Thanks to those of you who were able to join our July Advocacy webinar. We had a rich discussion about vaccine inequity which is our newest call to action. You can find the recording here and slides here. You can take action on the new vaccine access campaign here. And next month we will again hold only one session, this time on Wednesday, August 18th at 8 PM ET. We will return to our two evening webinars in September.

GPE Progress

To follow up on our Global Partnership for Education (GPE) campaign—we had 109 members of Congress sign the Kilmer-Fitzpatrick letter to the administration in support of pledging $1 billion to GPE over five years. We know many of you worked hard to build relationships with your congressional offices and get those signatures—your advocacy paid off. The GPE summit will be held on July 28th and will be hosted by the UK and Kenya. You can follow it here. RESULTS will be making sure the sign-on letters and the media generated on GPE get to the administration before then.

Global Vaccine Access Needed

Before we begin our nutrition campaign, prior to the Nutrition for Growth Summit on December 7-8, we have a new campaign to increase the production and distribution of COVID-19 vaccines globally. We will be working hand-in-hand with other organizations to see that the US takes a leadership role to make vaccines available to everyone. No one is safe until everyone is safe. Currently only 1% of the population in African countries has been vaccinated, whereas in the US it is almost 50%. And we know that the longer the virus is allowed to spread, the greater its ability to create variants that defy the vaccines. Here is an excellent short article “Covid-19 vaccine equity as a global good”.  We would also recommend this article by Peter Sands, the CEO of the Global Fund for AIDS, TB and Malaria: Why aren’t diseases like HIV and malaria, which still kill millions of people a year, called pandemics?

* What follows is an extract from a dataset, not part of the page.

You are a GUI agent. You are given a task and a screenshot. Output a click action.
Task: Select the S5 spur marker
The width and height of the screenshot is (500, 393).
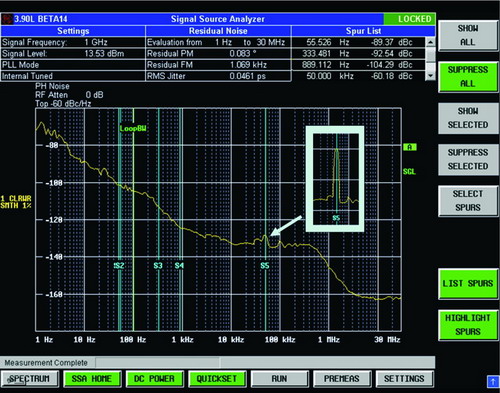[265, 266]

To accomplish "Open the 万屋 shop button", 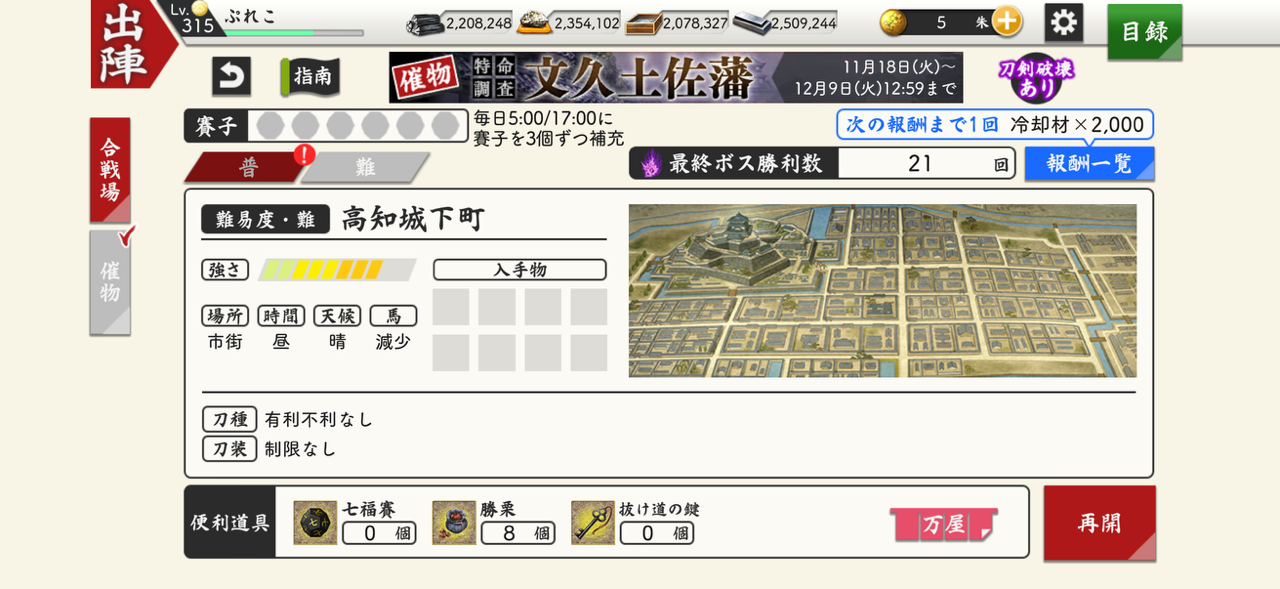I will pos(944,524).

Dr Tedros of WHO made this analogy a few days ago:

“It is definitely worse in places that have very few vaccines, but the pandemic is not over anywhere. The current collective strategy reminds me of a firefighting team taking on a forest blaze. Hosing down part of it might reduce the flames in one area but while it’s smoldering anywhere, sparks will eventually travel and grow again into a roaring furnace. The world should battle together to put out this pandemic inferno everywhere. The global gap in vaccine supply is hugely uneven and inequitable.”

Take Action on Vaccine Access!

Our current call to action, which we encourage you to share broadly with friends and other networks you are part of, is to call on President Biden to increase the production and distribution of these vaccines. You can send an email, tweet @POTUS, or call the White House, or maybe do all three through this online action! You do not need to belong to our chapter or RESULTS to take this action. The more people who demand vaccine equity, the sooner we may see this happen.

There will be an accompanying action coming soon, calling on Congress to allocate $25 billion to accomplish this. To put this in perspective—we can vaccinate the world for $25 billion, but not doing could result in an estimated $9.2 trillion loss in global economic output. We cannot afford to do otherwise—it is the right thing to do morally, medically, as a humanitarian, and certainly economically.

We know that women and girls are disproportionately suffering due to the pandemic. We anticipate that 20 million girls will not return to school. Almost 10% of the world’s population experienced undernutrition last year, and we know that women and girls eat last and least. We cannot respond to global gender equity by improving education, nutrition, and general health if we do not first deal with the COVID pandemic.